Suppressed sobs came from the little bedroom. Mother looked in. Horieneke lay with her hands before her eyes, crying convulsively.
“Well, what’s the matter?”
The child pressed her head to the wall and wept harder than ever.
“Come along, wife, damn it! It’s time that all this foolery was over, or she’ll lose her senses altogether.”
Mother grew impatient, bit her teeth:
“Oh, you blessed cry-baby!”
And angrily she thumped the child on the hip with her clenched fist and left her lying there.
“A nice thing, getting children: one’d rather bring up puppies any day!”
She turned out the light and it was now dark and still; outside, the thin rain dripped and the white blossoms blew from the trees and the whole air smelt wonderfully good. In the distance, the nightingale hidden in the wood jugged and gurgled without stopping; and it was like the pealing of a church-organ all night long.

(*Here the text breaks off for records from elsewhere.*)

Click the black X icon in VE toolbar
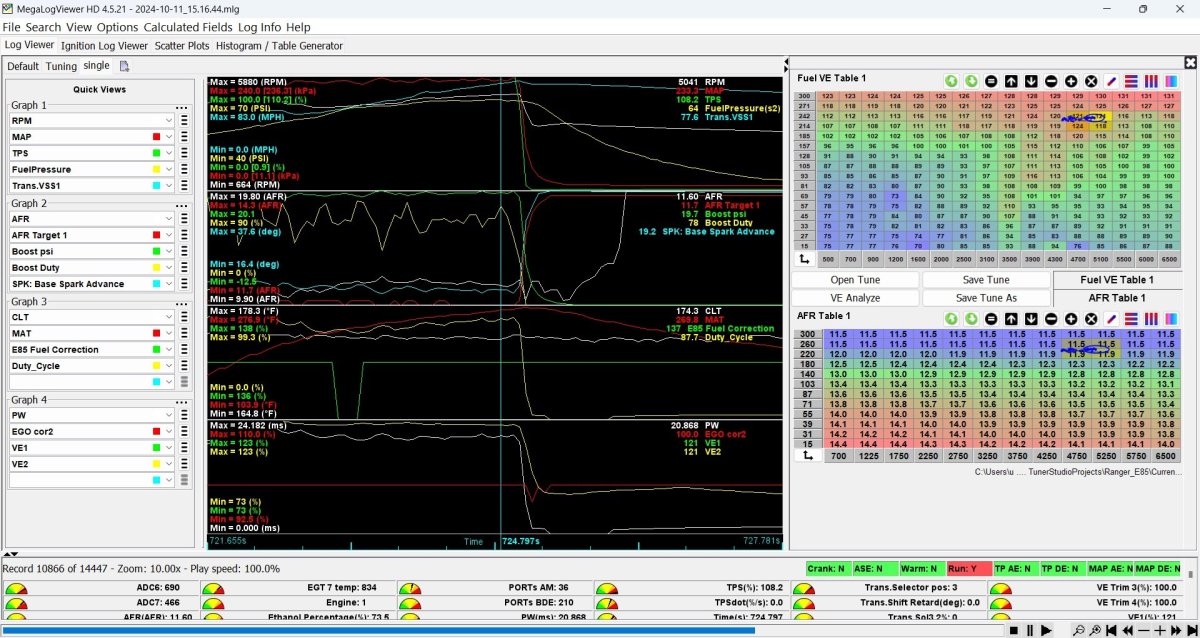The height and width of the screenshot is (638, 1200). click(x=1091, y=81)
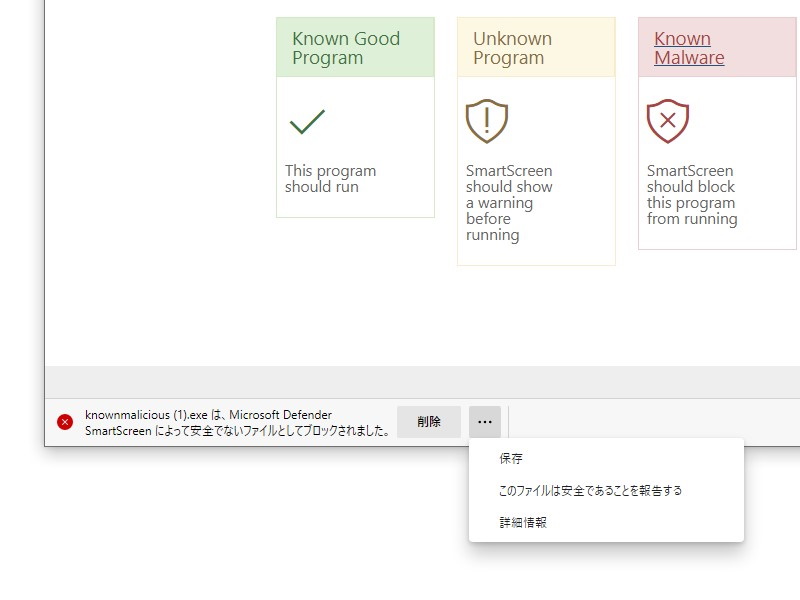Screen dimensions: 800x600
Task: Click the "This program should run" text
Action: click(x=330, y=179)
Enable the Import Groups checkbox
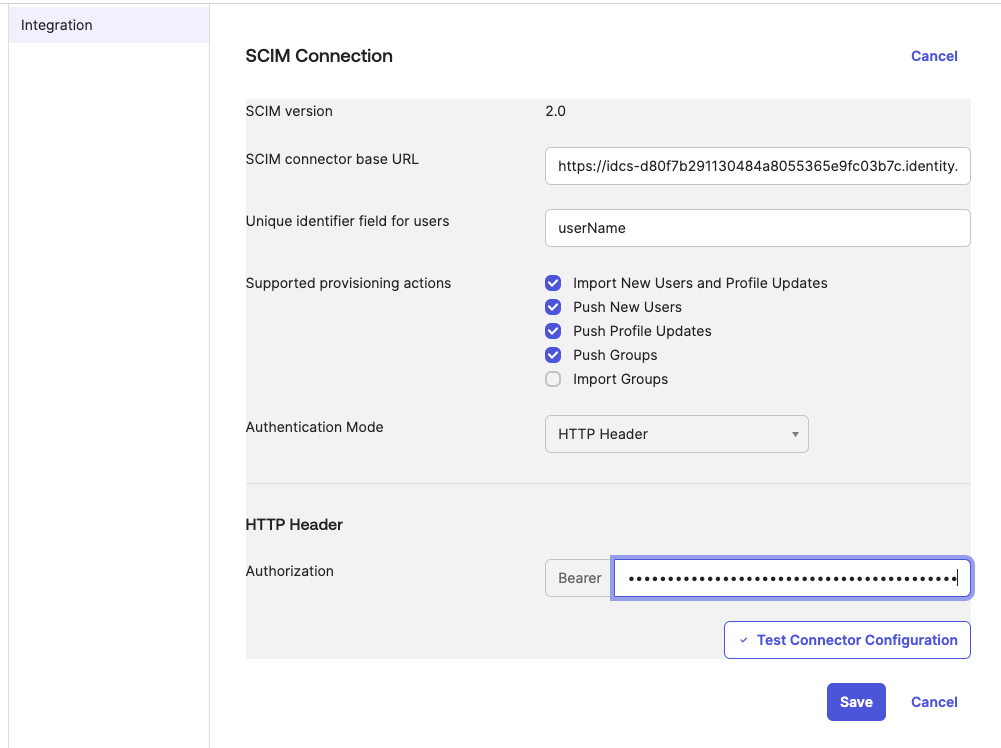1001x748 pixels. 553,379
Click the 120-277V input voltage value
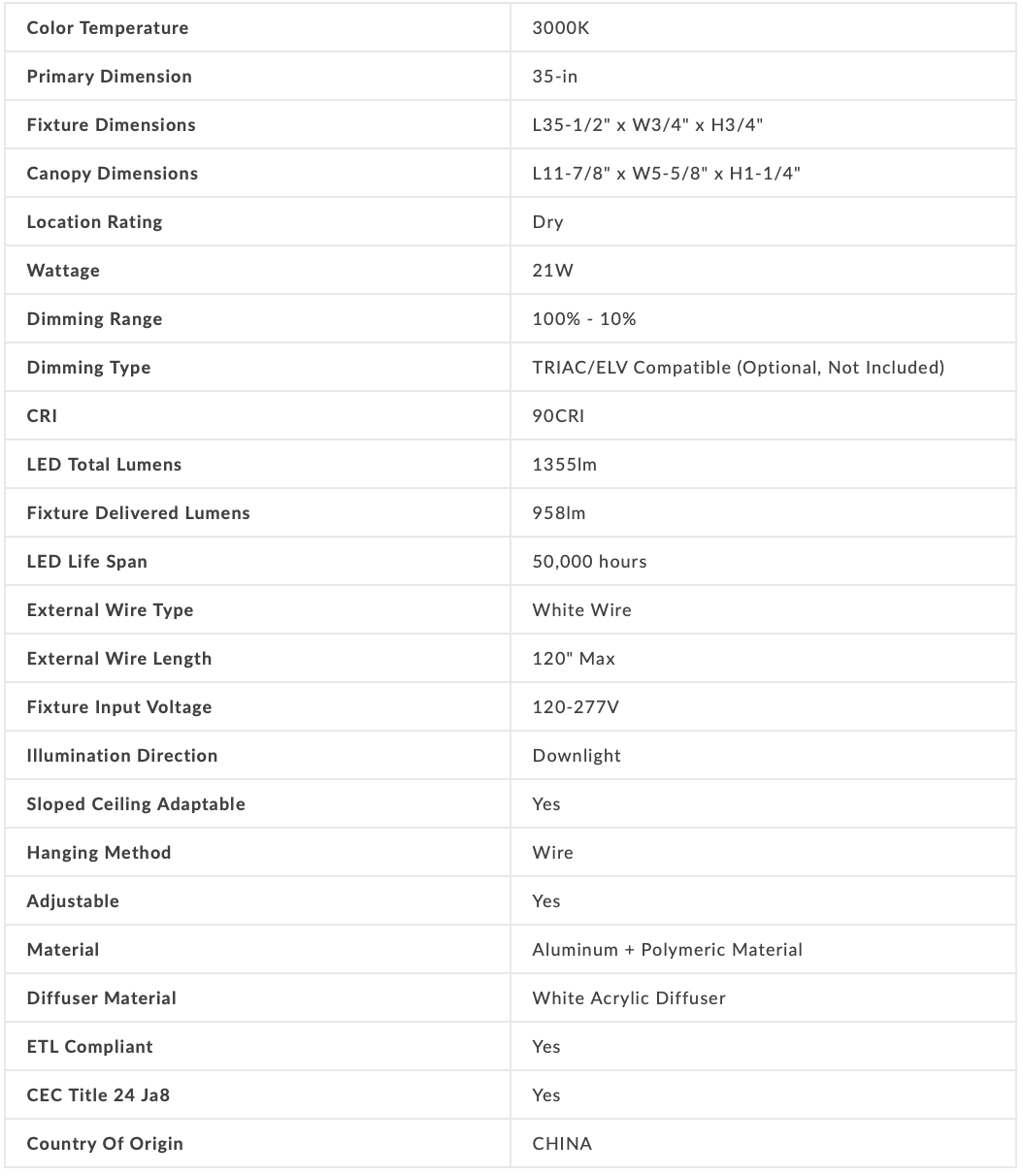1023x1176 pixels. (576, 707)
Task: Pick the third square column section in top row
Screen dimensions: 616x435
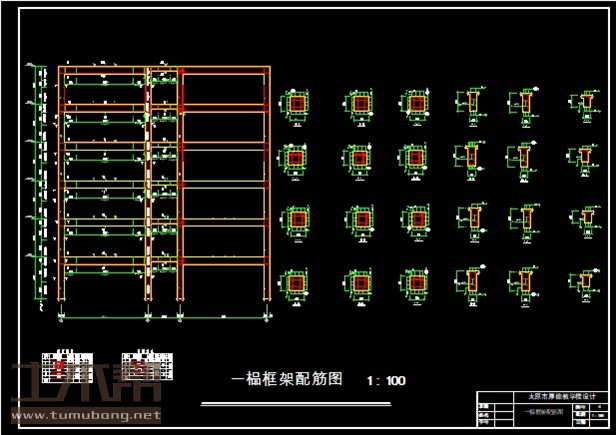Action: click(415, 103)

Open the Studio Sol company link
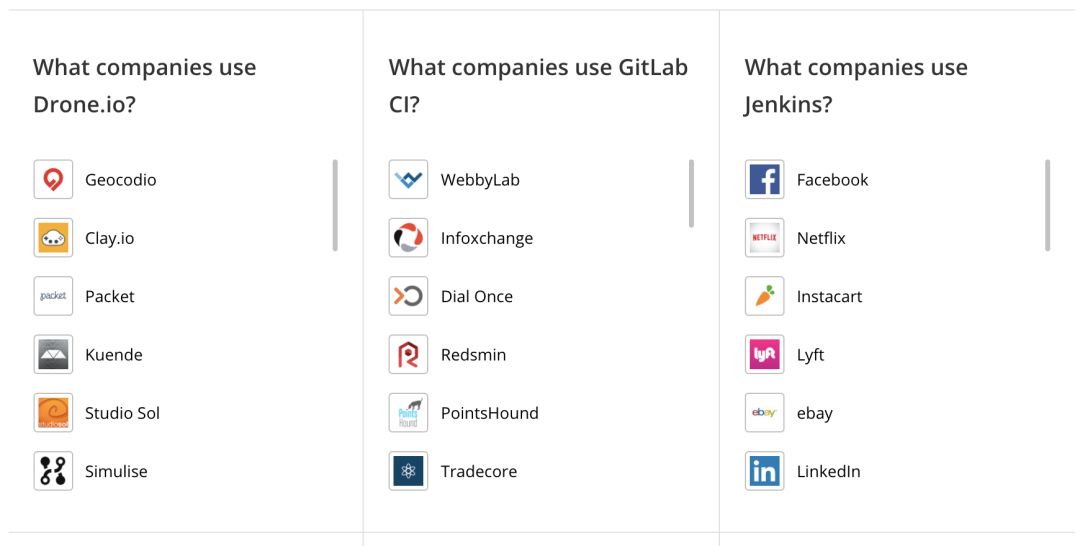coord(122,413)
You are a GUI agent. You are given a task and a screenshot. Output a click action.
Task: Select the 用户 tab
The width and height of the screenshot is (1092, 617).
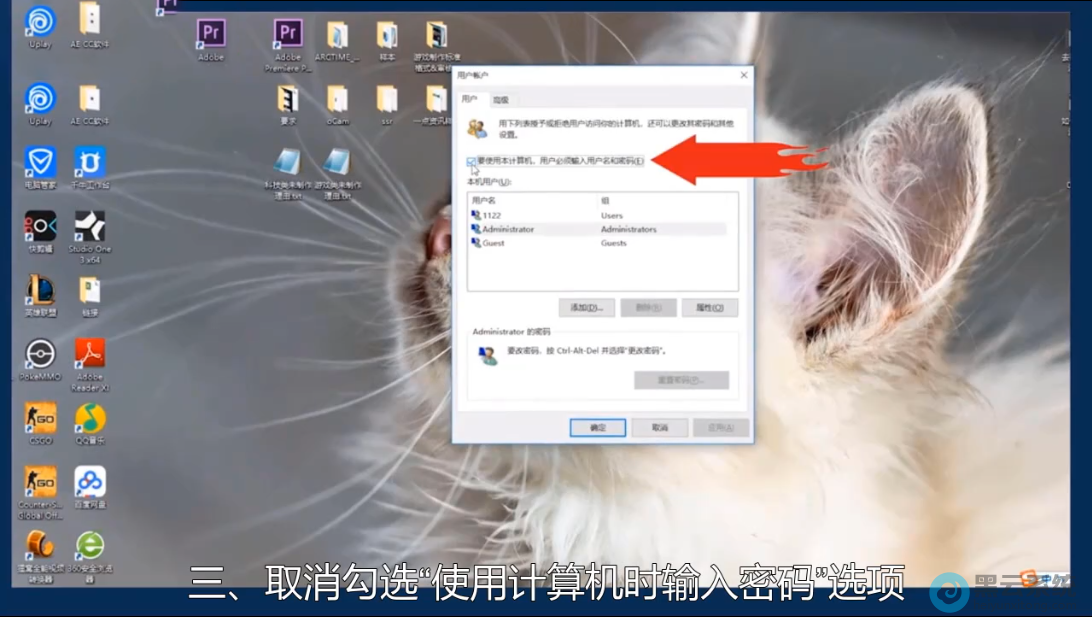[x=469, y=100]
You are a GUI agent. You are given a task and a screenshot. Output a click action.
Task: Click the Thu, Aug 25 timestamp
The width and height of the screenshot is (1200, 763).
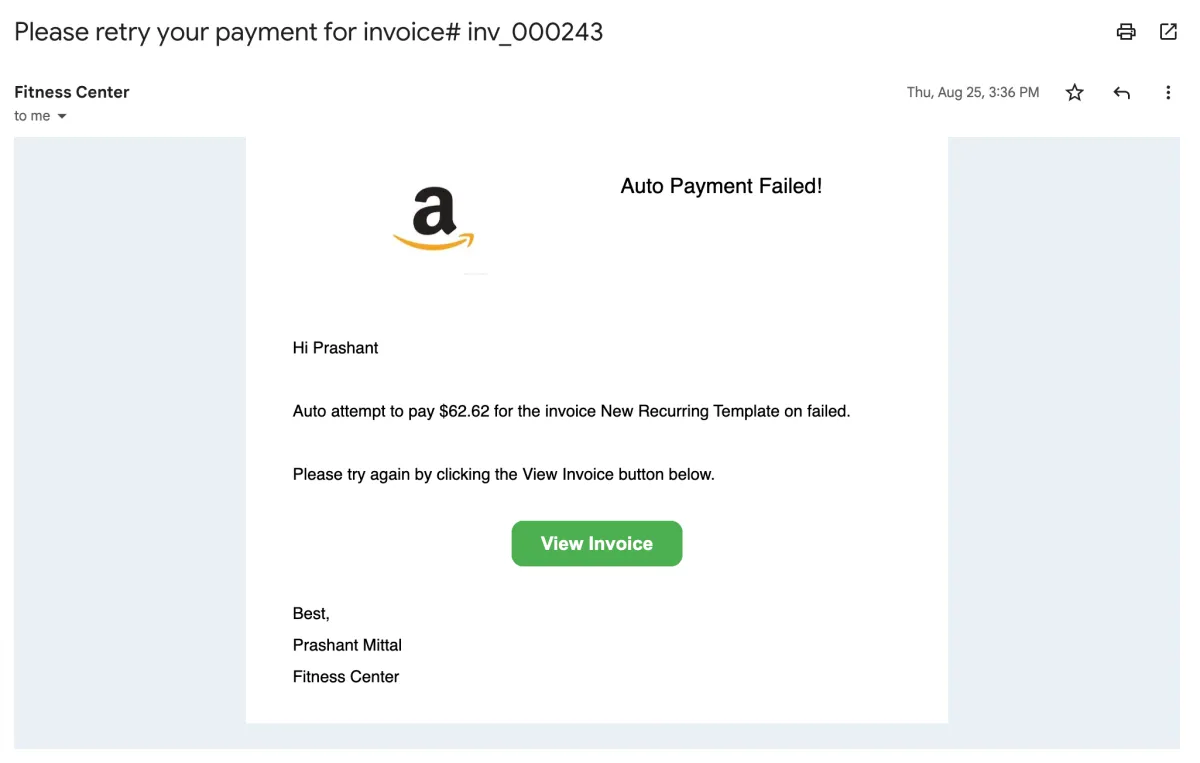(972, 93)
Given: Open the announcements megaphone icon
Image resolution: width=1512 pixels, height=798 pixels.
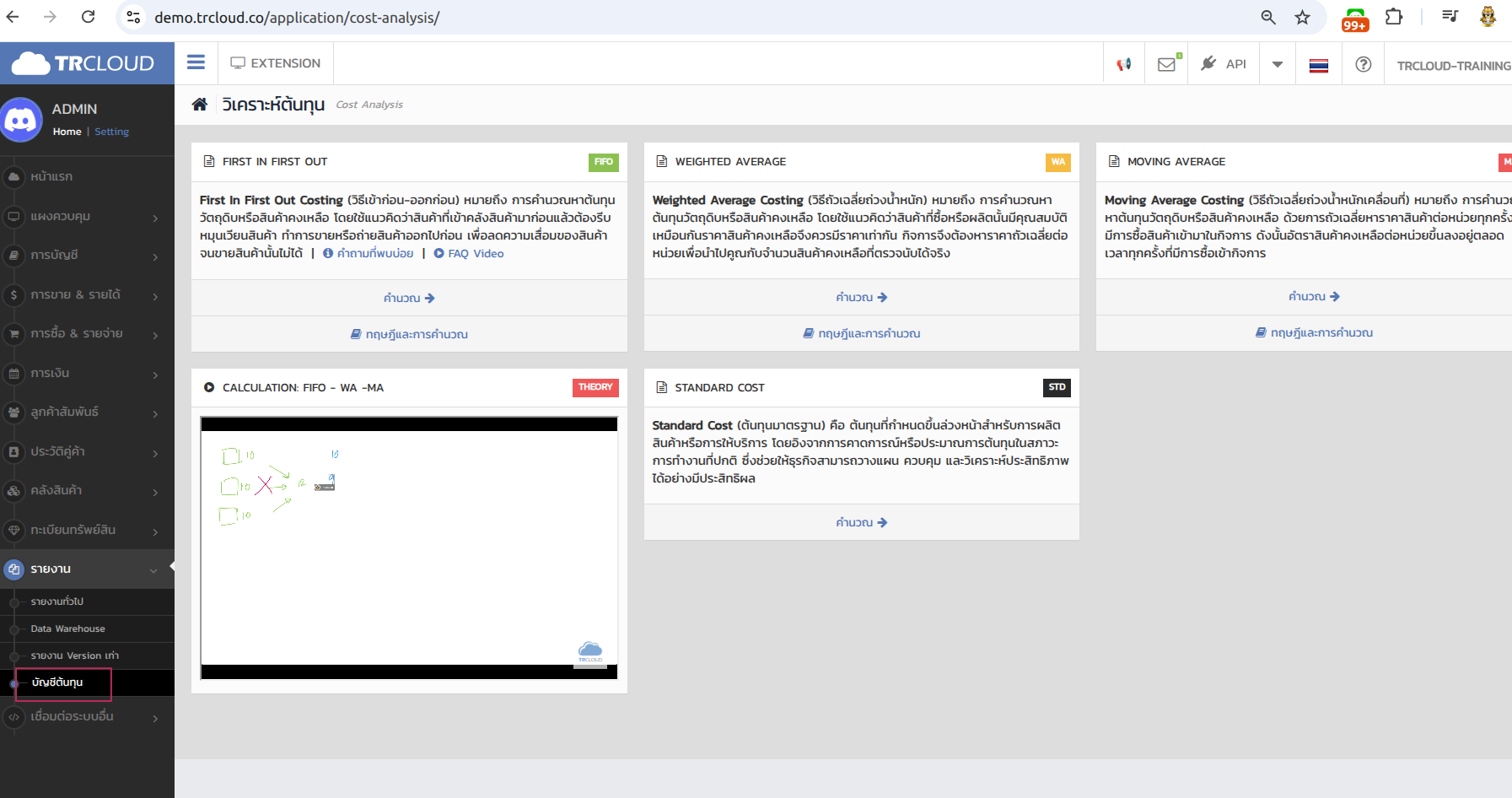Looking at the screenshot, I should click(x=1123, y=64).
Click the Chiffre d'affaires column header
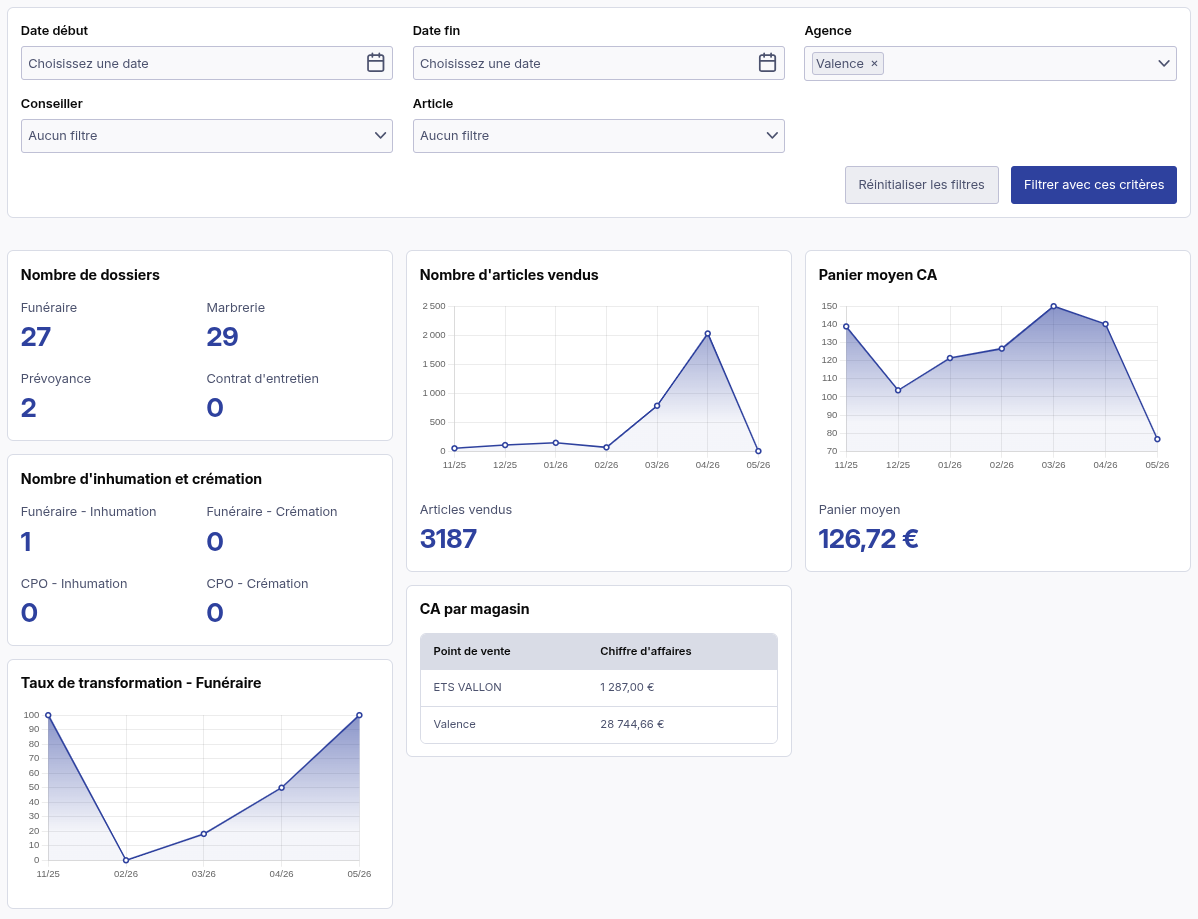The image size is (1198, 919). point(646,651)
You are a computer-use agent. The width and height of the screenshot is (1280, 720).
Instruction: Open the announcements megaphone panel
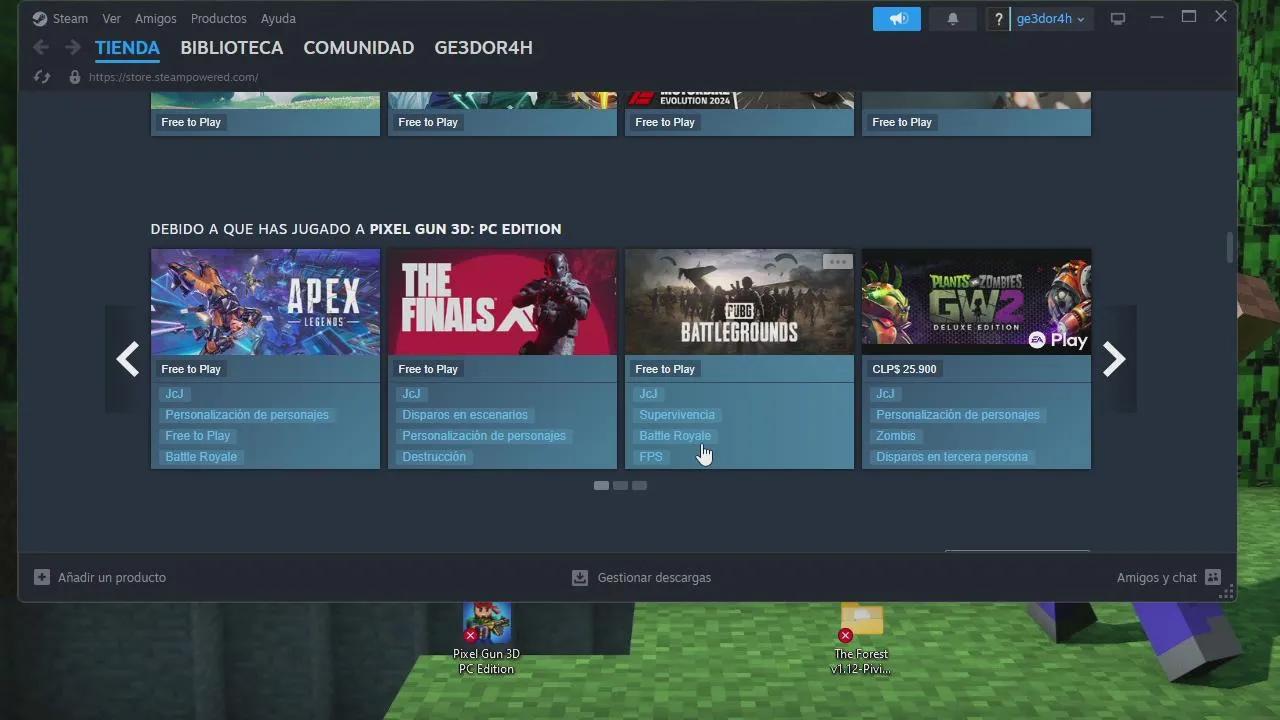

The weather had broken up and the day dawned with a melancholy drizzle and a cold wind. The sky remained grey, discharging misty raindrops which soaked into everything and hung trembling like strung pearls on the leaves of the beech-hedge and on the grass and on the cornstalks in the fields. It was suddenly winter again. On the hilly field the people stood black, wrapped up, with their caps drawn over their ears and their red handkerchiefs round their necks. The hoes went up in the air one after the other and struck the moist earth, which opened into straight furrows from one end to the other of the field. Here wives walked barefoot, bent, with baskets on their arm from which they kept taking potatoes and laying them, at a foot’s distance, in the open trench. In a corner of the field stood the farmer, his big body leaning on a stick; and his dark eyes watched his labourers.